Il Codice è stato realizzato in uno dei centri di attività scrittoria di matrice bizantina, riconosciuto dalla maggior parte degli studiosi in Antiochia di Siria. Ipotesi di realizzazione presso altri centri sono tutt’oggi da prendere in considerazione, ad ogni modo l’ambiente di realizzazione è quello facente parte dell’Impero Romano d’Oriente; lo testimonia il suo colore porpora caratteristico dell’ambiente della famiglia imperiale bizantina.
La datazione del Codice è circoscritta tra il V e il VI secolo dai maggiori storici dell’arte bizantini e dai paleografi.Non si conosce con precisione il motivo del suo arrivo a Rossano, probabilmente durante la diffusione del bizantinismo in Calabria e nel Mezzogiorno, legata alla espansione del monachesimo. Esso sarebbe giunto nella città nell’VIII secolo sull’onda delle trasmigrazioni dei monaci iconoduli, da Costantinopoli o dall’Egitto e dal Nord Africa islamizzato. Tesi più recenti, invece, suppongono verosimile l’arrivo a Rossano coincidente con la sua elevazione a diocesi, dunque nel X secolo, che, tra l’altro, coincide con il periodo di maggior splendore della città. Interessante l’ipotesi che suggerisce come Il Codex potrebbe essere stato portato a Rossano dalla principessa bizantina Teofano, sposa di Ottone II e imperatrice del Sacro Romano Impero, in occasione del suo soggiorno nella città nell’estate del 982 (Mercogliano, 2016).
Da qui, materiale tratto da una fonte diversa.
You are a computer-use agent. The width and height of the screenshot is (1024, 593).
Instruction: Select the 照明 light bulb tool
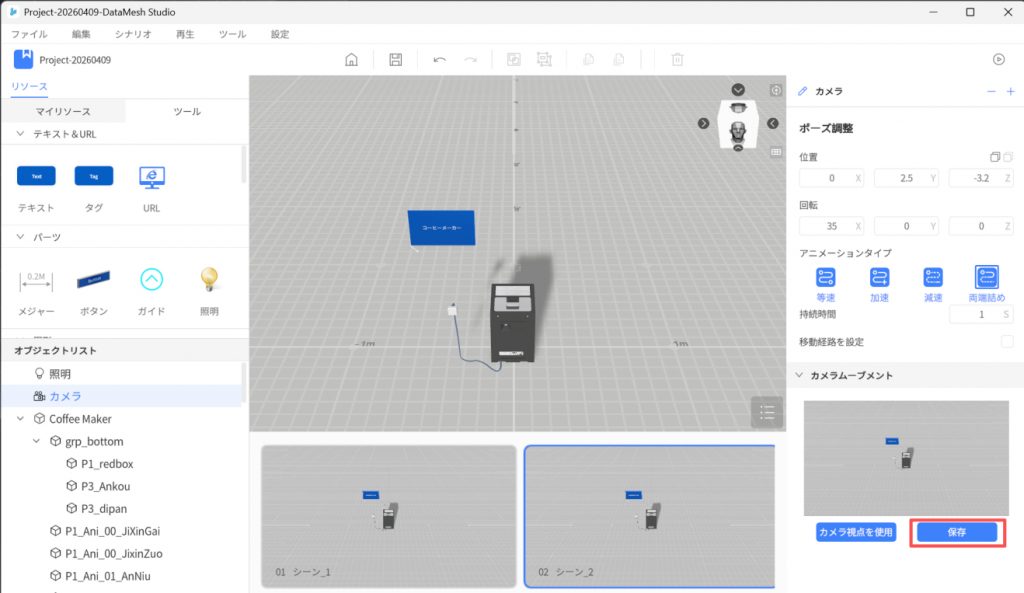tap(209, 279)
Il Codice è documentato con sicurezza a Rossano solo a partire dal 1831, precisamente dall’anno segnato sulle annotazioni a penna di Scipione Camporota degli indici cartacei a esso acclusi, quindi poco tempo avanti la sua prima citazione da parte di Cesare Malpica (1845) e della presentazione alla comunità scientifica a opera degli studiosi tedeschi Adolf von Harnack e Oscar von Gebhardt (1883). È possibile, però, che una traccia della sua antica presenza nella città possa giungere dalla denuncia anonima subita dall’arcivescovo Andrea Adeodati (1697 - 1713) accusato di aver dato alle fiamme antichi testi greci con figure, appartenenti alla Cattedrale. L’arcivescovo, in realtà, operava secondo le consuetudini della Chiesa controriformata miranti al rinnovamento della liturgia, ma le tracce di bruciatura delle ultime pagine del Codice spingono realmente a credere che il prezioso manoscritto sia stato sottratto proprio a tali incendi.
Oggi il Codex è stato riconosciuto quale Patrimonio dell’Umanità e inserito nelle liste Unesco, nella Categoria “Memory of the Word”, il 9 Ottobre 2015.